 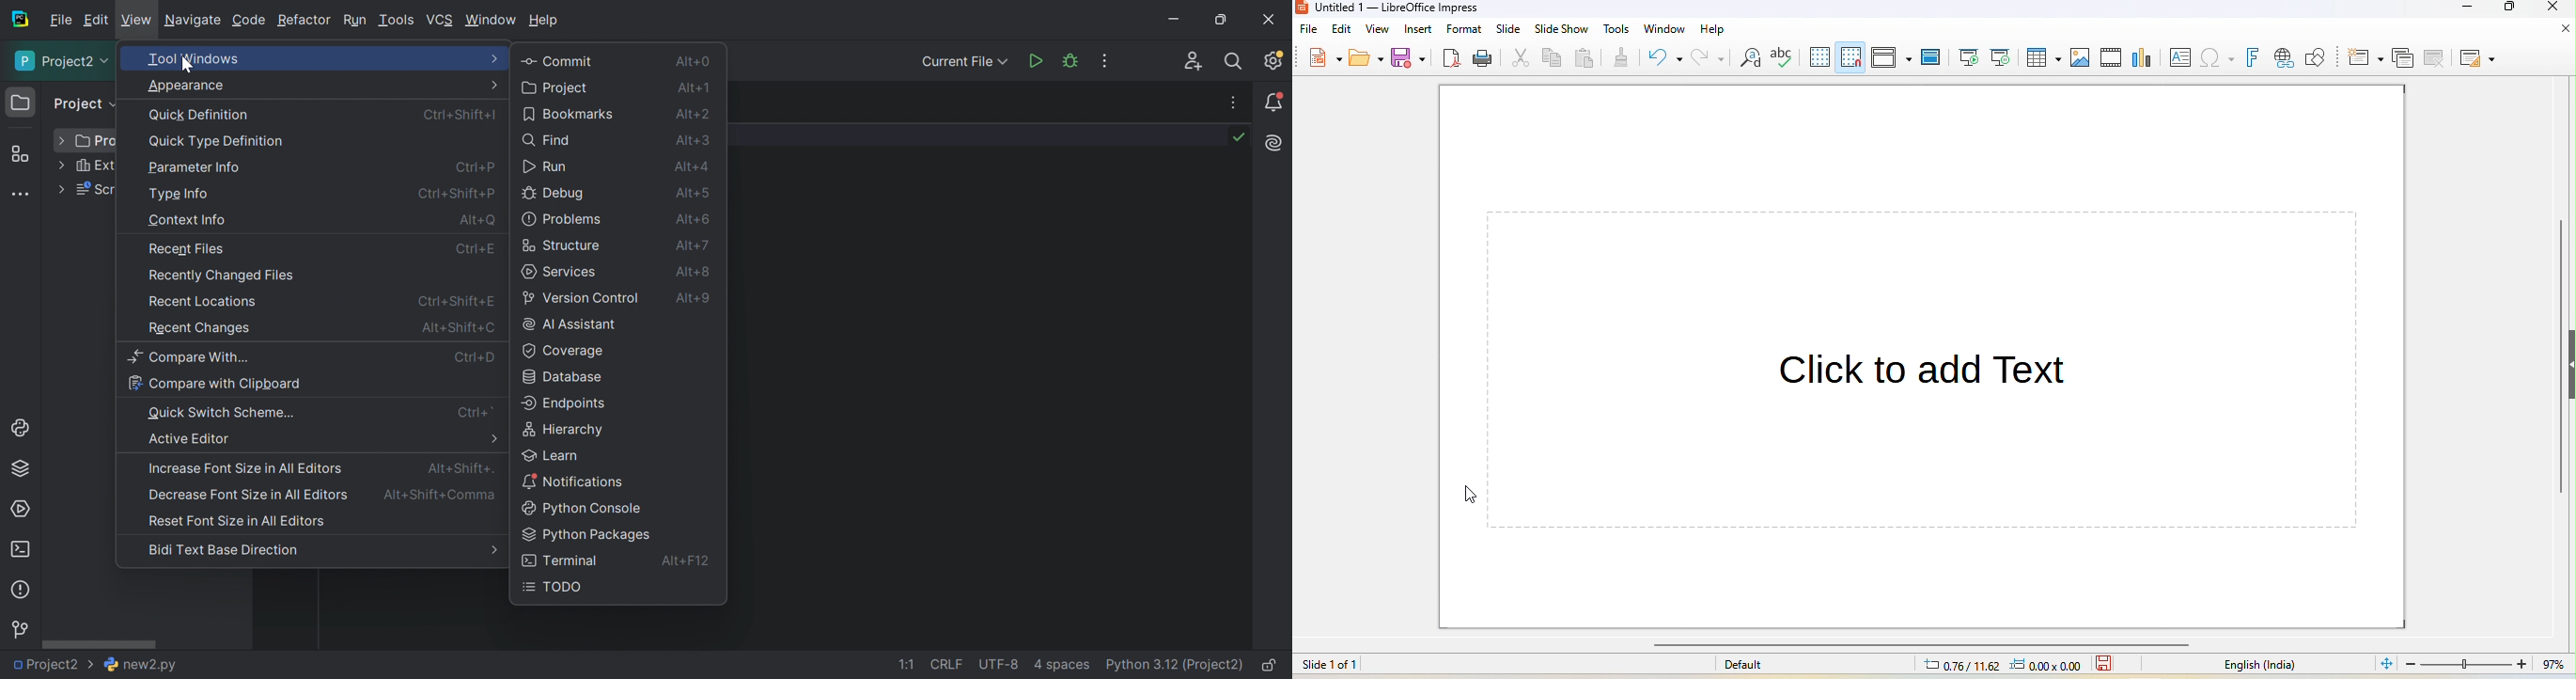 I want to click on Alt+3, so click(x=694, y=141).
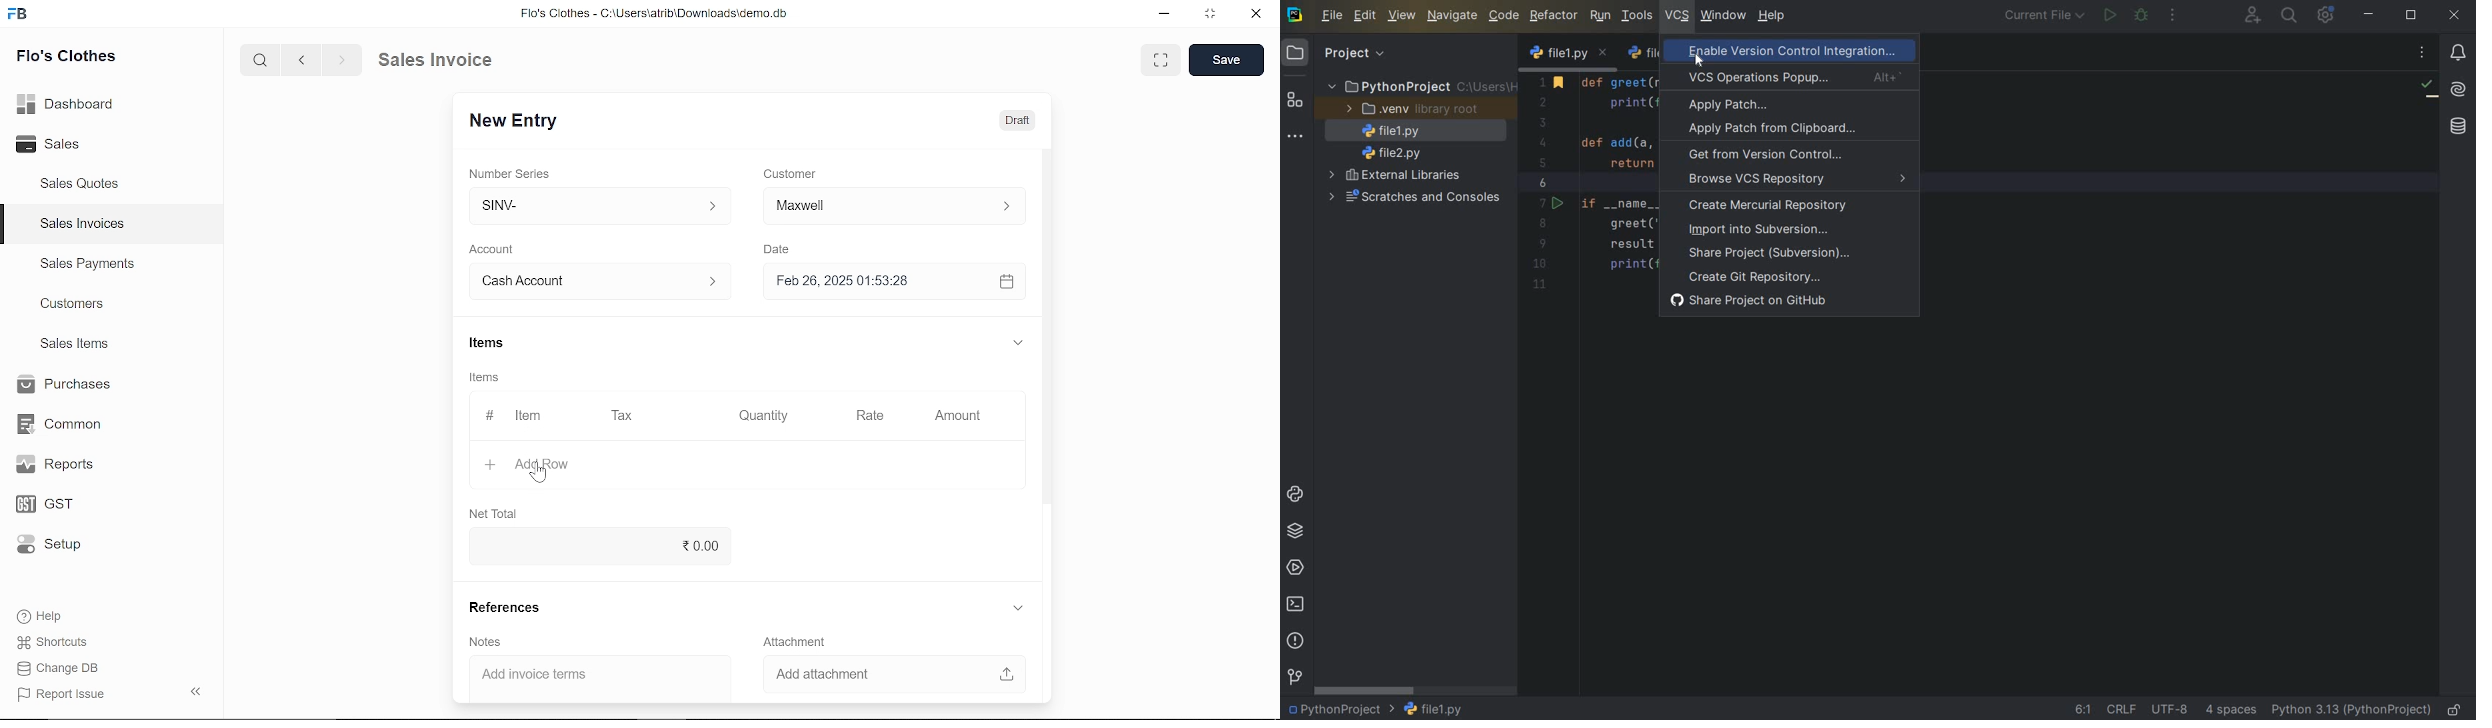 The image size is (2492, 728). I want to click on New Entry, so click(521, 121).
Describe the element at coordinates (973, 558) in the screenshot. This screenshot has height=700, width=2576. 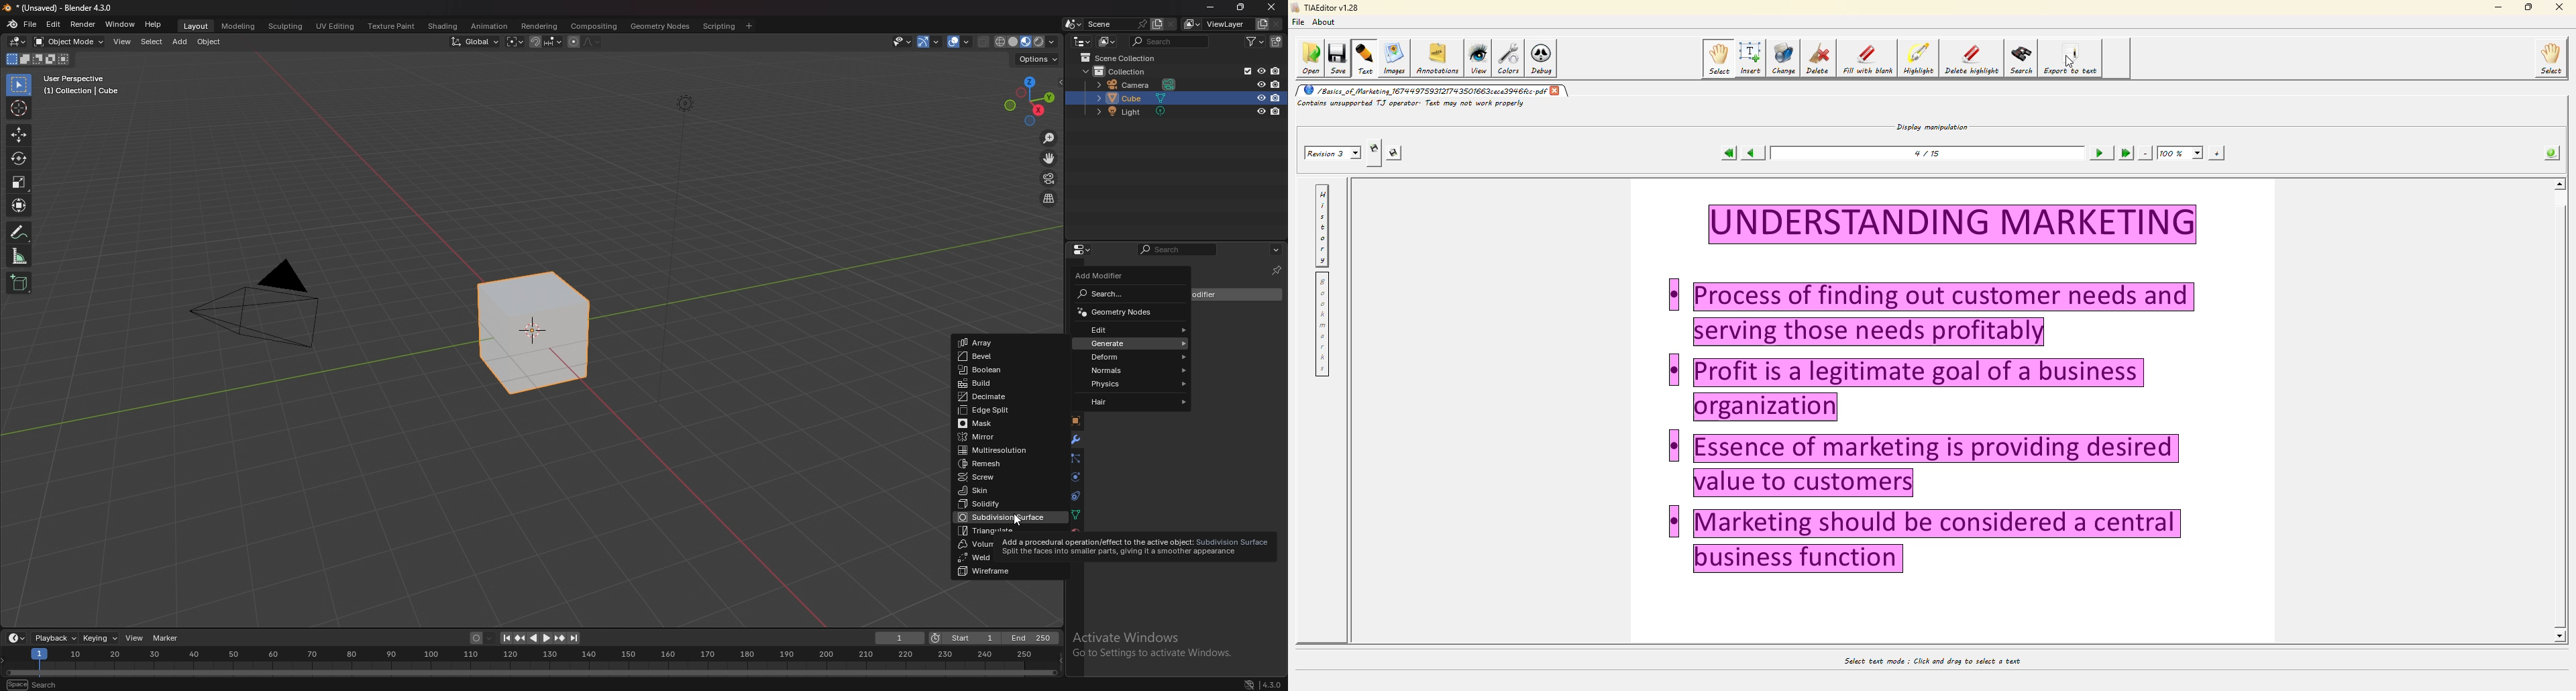
I see `weld` at that location.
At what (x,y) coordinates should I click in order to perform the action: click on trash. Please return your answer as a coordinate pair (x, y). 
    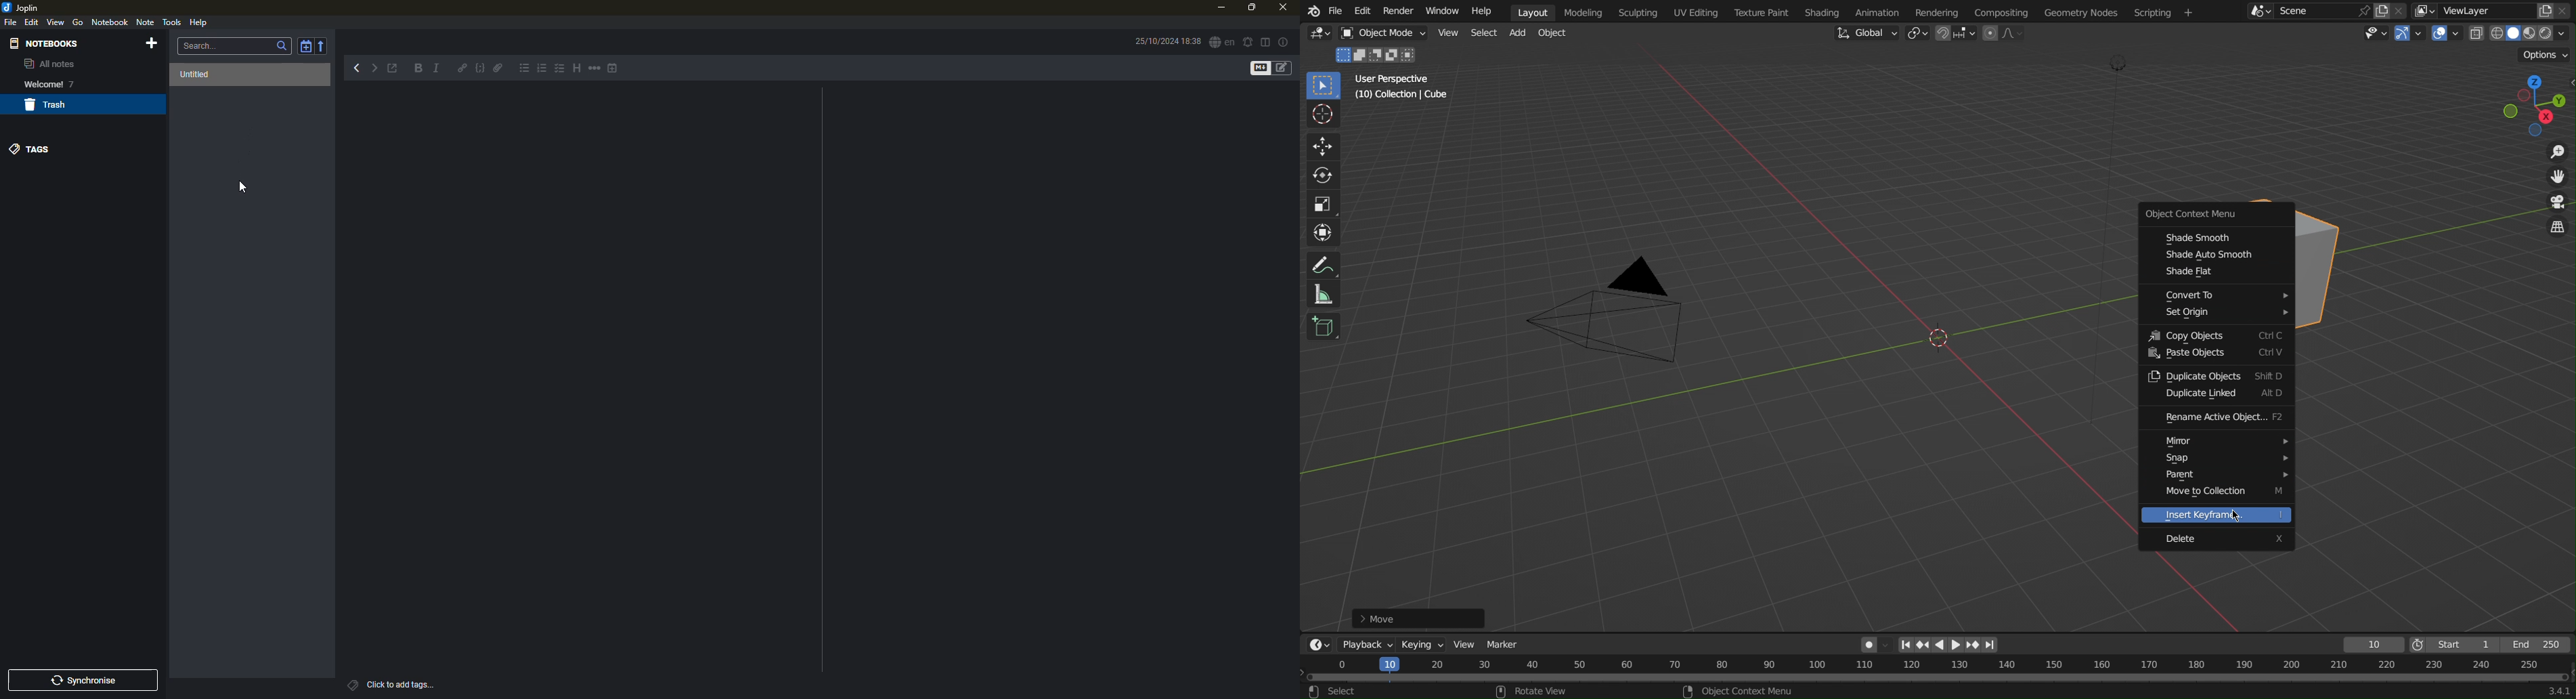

● **DIRECTIONS**: Reproduce every line of the records above verbatim, omitting the pictures from your answer.

● **SOLVED EXERCISE**:
  I want to click on Alt+3, so click(x=694, y=141).
 The image size is (2492, 728). I want to click on New Entry, so click(521, 121).
Describe the element at coordinates (973, 558) in the screenshot. This screenshot has height=700, width=2576. 
I see `weld` at that location.
At what (x,y) coordinates should I click in order to perform the action: click on trash. Please return your answer as a coordinate pair (x, y). 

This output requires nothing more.